To enjoy the work, I suggest that you be a reader who can be dropped without warning or explanation onto the back of a Springfang, into a bottomless pit, or through the portal of scholarly monastic life. This is not a book for any reader requiring reason or exposition. Persistent readers will find some of each inside this novel, but it will be wrapped carefully and carried next to a character’s true heart.

The Scroll of Years is a collection of tales about persons generally meeting the modern definition of “westerners” and “easterners.” The travels and antics of the characters are guides or perhaps crutches, for the reader seeking wisdom about an astonishing range of life experiences. From the book, readers can steal treasures about true growing up, forgiveness, partnership in love, parenting, and even coming to peace with our own flawed selves.

The thrilling cover illustration of high-fantasy artwork, and Willrich’s own description of the novel as “sword and sorcery” does the book an injustice. I believe it is well beyond what the traditional fantasy novel has provided. The Scroll of Years is more than one rich world-building adventure; it is easily three or perhaps, lucky seven. Characters go beyond the traditional troupe of scout, fighter, thief, wizard, and cleric, to include the avocations of monks, politicians, assassins, poets, mothers, fathers, adolescents, emperors, dragons, walls, ways, ghosts, vampires, accountants, sailors, outcasts, and even a loyal log-chasing dog.

What I enjoyed about the novel was being tossed into a wonderful new way to use language. Willrich has invented novel techniques for dialog and storytelling that derive from opposites. His writing incorporates east and west, man-on-the-street and sage, human and animal, child and adult. I can only describe my reaction toward writing so completely new and different as similar to how I felt reading Gibson’s cyberpunk for the first time. Reading this book is likely to cause a disturbance in your Chi, but channeling will reward the reader tenfold.

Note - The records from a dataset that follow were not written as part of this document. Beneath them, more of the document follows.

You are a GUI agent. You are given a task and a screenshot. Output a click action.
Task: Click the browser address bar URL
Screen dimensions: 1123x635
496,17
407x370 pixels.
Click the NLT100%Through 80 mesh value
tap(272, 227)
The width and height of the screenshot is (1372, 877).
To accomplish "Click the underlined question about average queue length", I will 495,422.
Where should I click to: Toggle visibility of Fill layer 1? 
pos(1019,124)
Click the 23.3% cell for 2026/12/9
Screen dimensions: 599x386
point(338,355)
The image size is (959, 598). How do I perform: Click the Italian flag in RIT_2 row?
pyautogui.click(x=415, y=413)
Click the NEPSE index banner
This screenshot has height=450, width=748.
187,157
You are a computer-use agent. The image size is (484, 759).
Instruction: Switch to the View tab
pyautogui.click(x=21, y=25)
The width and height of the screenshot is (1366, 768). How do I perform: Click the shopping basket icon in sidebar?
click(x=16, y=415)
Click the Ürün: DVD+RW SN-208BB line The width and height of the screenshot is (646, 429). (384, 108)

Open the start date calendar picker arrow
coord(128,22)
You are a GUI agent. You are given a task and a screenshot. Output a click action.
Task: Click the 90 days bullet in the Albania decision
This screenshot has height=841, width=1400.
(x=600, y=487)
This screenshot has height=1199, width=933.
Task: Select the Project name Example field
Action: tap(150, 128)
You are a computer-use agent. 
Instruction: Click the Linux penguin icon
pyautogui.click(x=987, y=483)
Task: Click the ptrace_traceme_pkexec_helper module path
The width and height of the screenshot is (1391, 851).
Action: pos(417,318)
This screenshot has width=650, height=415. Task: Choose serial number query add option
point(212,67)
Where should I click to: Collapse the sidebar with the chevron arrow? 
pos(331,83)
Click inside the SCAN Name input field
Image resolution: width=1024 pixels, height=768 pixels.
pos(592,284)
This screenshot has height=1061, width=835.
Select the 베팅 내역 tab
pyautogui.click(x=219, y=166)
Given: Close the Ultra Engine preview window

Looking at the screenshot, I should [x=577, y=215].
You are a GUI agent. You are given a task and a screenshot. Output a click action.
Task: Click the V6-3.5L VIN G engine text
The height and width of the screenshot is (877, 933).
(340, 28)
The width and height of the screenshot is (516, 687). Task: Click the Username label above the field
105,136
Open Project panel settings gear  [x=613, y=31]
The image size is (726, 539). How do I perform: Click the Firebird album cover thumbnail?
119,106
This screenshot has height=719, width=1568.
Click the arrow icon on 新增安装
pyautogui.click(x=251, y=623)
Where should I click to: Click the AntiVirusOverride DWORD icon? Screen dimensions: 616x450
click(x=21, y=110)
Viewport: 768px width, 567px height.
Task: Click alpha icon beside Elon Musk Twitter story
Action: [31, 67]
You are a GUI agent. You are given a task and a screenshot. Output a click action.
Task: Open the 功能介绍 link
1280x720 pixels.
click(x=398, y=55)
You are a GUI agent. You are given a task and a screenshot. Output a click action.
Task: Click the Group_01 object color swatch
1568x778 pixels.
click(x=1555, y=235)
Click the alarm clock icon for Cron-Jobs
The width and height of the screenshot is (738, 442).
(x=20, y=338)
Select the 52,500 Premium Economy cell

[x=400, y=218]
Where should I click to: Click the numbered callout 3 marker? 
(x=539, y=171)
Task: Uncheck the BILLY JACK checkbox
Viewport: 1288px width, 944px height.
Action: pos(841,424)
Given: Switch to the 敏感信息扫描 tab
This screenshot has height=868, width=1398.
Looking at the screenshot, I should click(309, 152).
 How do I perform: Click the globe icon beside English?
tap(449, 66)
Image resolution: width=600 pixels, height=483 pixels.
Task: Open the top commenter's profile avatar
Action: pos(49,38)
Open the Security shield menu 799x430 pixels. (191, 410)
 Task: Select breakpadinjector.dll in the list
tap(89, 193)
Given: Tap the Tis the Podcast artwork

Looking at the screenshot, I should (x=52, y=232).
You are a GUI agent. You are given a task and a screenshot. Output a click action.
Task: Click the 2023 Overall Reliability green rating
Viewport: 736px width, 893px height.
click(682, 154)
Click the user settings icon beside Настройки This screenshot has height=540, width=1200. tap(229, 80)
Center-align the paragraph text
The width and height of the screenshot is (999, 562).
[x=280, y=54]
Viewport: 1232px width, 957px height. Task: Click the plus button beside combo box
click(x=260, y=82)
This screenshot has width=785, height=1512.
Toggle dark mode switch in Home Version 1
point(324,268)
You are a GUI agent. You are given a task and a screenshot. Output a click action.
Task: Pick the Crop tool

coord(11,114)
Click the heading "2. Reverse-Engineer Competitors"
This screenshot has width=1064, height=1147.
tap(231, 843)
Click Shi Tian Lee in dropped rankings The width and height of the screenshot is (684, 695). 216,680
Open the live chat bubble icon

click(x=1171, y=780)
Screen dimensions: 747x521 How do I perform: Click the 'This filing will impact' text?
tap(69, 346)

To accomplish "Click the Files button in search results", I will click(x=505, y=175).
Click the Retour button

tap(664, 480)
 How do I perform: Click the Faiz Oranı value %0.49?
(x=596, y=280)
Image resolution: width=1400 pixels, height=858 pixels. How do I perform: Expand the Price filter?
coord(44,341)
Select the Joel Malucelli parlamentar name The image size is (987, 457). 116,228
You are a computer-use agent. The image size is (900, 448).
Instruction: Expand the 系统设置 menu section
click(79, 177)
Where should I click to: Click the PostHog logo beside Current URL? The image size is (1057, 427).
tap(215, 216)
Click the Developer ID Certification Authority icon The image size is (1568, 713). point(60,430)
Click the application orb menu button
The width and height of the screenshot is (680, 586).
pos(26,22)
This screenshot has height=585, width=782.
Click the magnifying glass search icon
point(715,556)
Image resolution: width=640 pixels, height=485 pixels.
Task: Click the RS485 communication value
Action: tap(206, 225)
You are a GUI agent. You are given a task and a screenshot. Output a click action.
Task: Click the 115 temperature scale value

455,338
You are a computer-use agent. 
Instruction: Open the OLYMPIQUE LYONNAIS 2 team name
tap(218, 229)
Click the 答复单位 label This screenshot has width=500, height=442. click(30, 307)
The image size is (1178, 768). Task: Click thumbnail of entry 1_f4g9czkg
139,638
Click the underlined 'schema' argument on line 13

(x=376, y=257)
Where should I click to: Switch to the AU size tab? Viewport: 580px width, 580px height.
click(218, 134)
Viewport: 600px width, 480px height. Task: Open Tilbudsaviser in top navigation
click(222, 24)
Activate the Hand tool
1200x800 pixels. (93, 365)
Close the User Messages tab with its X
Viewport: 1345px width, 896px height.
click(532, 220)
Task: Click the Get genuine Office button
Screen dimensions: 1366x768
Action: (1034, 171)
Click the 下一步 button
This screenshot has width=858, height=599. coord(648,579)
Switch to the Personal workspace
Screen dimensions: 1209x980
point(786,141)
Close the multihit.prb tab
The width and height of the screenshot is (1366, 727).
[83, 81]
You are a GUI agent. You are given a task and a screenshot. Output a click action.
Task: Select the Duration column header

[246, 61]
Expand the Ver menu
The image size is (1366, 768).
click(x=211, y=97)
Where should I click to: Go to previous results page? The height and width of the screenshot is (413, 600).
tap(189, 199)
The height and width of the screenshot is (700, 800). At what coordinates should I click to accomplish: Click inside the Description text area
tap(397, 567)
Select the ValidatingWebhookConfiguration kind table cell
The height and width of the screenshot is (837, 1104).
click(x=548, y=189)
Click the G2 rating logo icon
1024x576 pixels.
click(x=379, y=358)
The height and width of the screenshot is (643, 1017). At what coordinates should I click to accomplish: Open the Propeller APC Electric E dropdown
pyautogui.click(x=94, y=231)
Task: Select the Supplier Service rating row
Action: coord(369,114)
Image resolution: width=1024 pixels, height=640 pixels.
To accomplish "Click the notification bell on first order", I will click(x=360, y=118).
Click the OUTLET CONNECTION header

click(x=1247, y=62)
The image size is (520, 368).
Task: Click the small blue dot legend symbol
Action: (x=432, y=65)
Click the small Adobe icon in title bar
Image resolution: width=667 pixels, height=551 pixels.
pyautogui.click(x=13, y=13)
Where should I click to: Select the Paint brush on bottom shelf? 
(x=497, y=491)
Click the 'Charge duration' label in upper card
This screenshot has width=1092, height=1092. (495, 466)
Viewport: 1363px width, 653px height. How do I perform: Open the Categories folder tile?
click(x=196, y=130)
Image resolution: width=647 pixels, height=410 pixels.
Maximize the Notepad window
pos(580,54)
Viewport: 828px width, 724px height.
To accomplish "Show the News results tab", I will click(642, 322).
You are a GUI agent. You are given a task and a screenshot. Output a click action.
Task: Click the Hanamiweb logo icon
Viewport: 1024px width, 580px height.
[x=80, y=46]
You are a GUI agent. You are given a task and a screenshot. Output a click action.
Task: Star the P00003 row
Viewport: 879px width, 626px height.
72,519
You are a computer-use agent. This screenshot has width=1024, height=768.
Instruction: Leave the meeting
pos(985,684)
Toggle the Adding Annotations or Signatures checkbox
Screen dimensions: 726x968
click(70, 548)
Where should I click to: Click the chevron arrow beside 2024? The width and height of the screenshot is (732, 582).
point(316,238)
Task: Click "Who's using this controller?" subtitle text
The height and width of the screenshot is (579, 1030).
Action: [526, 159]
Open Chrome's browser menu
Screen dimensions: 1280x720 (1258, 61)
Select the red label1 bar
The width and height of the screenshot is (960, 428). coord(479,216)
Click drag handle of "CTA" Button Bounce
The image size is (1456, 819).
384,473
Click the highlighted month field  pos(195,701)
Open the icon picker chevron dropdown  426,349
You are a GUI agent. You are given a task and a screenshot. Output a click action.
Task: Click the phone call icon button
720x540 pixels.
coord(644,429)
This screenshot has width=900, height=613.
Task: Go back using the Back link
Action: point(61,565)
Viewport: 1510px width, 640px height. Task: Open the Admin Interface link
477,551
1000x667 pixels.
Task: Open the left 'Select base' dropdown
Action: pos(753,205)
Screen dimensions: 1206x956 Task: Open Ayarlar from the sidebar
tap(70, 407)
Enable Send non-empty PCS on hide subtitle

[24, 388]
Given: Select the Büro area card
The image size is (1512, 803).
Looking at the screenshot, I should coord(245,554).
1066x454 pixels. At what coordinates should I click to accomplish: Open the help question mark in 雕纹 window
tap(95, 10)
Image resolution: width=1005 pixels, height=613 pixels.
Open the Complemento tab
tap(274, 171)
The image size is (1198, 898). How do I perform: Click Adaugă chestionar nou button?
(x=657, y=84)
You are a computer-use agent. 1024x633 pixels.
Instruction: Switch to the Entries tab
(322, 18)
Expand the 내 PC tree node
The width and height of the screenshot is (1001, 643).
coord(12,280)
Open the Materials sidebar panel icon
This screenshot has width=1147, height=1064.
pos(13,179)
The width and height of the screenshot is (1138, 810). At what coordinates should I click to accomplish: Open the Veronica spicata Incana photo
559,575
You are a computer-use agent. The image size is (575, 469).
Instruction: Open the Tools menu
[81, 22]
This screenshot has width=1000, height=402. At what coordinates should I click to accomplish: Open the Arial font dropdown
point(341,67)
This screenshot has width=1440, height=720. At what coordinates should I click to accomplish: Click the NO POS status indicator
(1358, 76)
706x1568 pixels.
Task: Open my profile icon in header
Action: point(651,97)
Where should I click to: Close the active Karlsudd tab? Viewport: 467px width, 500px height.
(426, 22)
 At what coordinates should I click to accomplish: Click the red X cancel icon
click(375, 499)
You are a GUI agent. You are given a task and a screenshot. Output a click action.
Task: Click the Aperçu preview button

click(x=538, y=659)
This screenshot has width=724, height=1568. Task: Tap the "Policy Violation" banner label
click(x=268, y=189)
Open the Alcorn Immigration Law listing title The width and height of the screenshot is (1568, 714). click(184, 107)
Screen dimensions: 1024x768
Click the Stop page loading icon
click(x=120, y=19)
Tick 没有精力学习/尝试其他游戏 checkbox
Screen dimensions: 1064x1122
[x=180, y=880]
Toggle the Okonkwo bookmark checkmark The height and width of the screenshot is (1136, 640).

What I had to overcome to enjoy the book was the idea that I was picking up a recreational-fantasy drug. This book requires attention, commitment, and participation from its readers. If you allow it, this book can teach you more than a little bit about life’s biggest lessons. To the inattentive, I imagine this book is just a muddied flood that will wash over you, scrape you up with pointed words, and carry you away, without ever allowing you to plumb its depths of meaning.


What do you think?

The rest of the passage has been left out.